22.1. Handling Collisions¶

In practice, there will be many more possible keys than there are slots in the hash table. Think about our MHCHashMap implementation where there are only 100 slots by default, but there can be limitless possible keys (such as strings of any length). So, we need to handle the situation where two keys hash to the same slot. This is called a collision.

There are two common strategies for resolving collisions: linear probing and chaining.

Linear Probing: After finding a collision, we place the new key-value pair in the next available slot in the array.
Chaining: After finding a collision, we place the new key-value pair in a secondary List data structure stored at the slot in the array.

Here, we’ll focus on chaining as a collision resolution strategy.

22.1.1. Chaining¶

A straightforward way of implementing chaining is to define each slot in the hash table to be the beginning of a List. All records that hash to a particular slot are placed on that slot’s list. The following figure illustrates a hash table where each slot points to a linked list to hold the records associated with that slot. The hash function used in the example is just the key itself modulo the array capacity:

int getIndex(int key) {
    return key % CAPACITY;
}

Note

In the diagram above, we only show the keys in the linked lists for simplicity. In our actual implementation, we will store KeyValuePair objects in the list entries as well. The capacity of the hash table is 10 so for example, the keys 100 and 930 both hash to slot 0:

100 % 10 = 0
930 % 10 = 0

Thus these two keys will be stored in the linked list at slot 0.

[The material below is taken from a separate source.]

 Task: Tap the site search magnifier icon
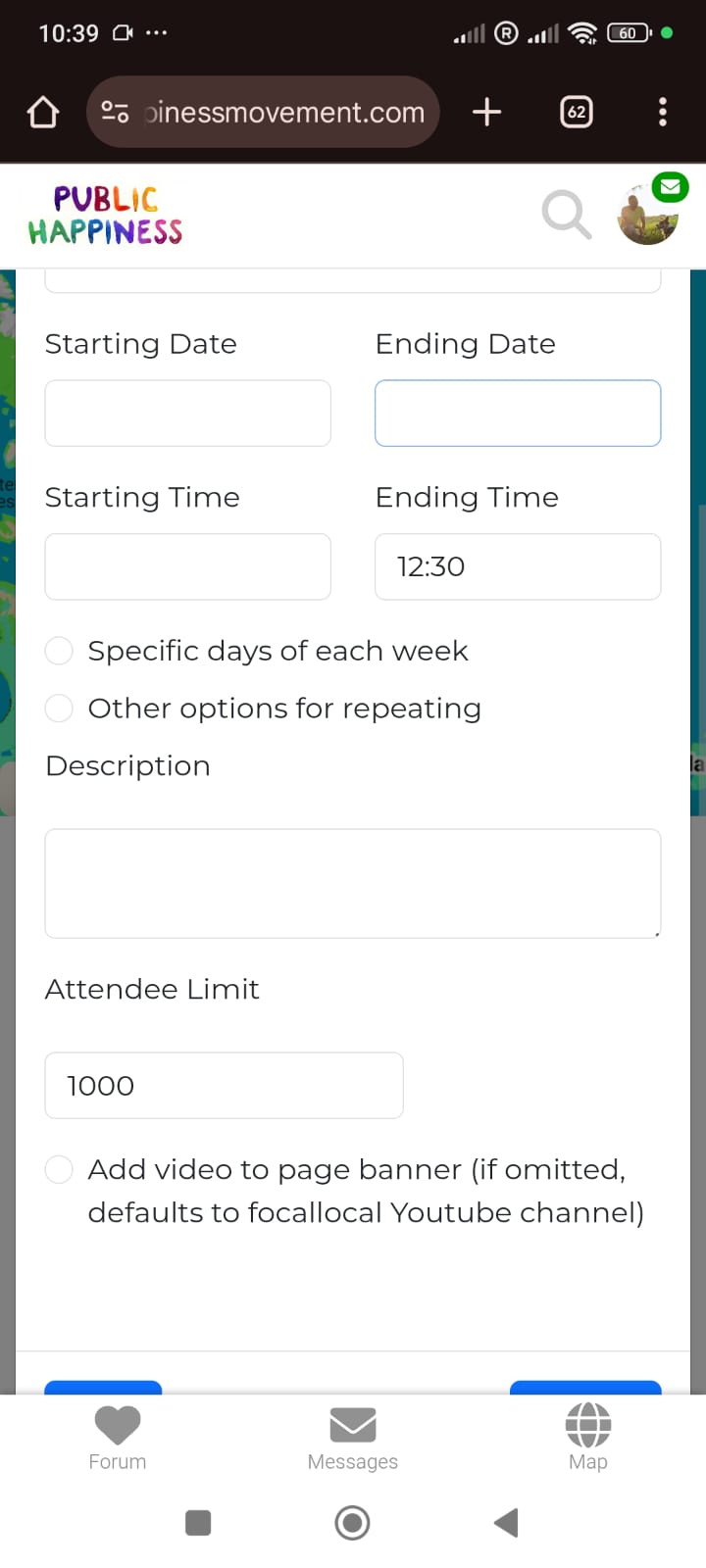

Given a table of capacity \(M\) storing \(N\) records, the hash function will (ideally) spread the records evenly among the \(M\) positions in the table, yielding on average \(N/M\) records for each list. Assuming that the table has more slots than there are records to be stored, we can hope that few slots will contain more than one record. In the case where a list is empty or has only one record, a search requires only one access to the list. Thus, the average cost for hashing should be \(O(1)\). However, if a poor hash function causes many records to hash to only a few of the slots, then the cost to access a record will be much higher because many elements on the linked list must be searched.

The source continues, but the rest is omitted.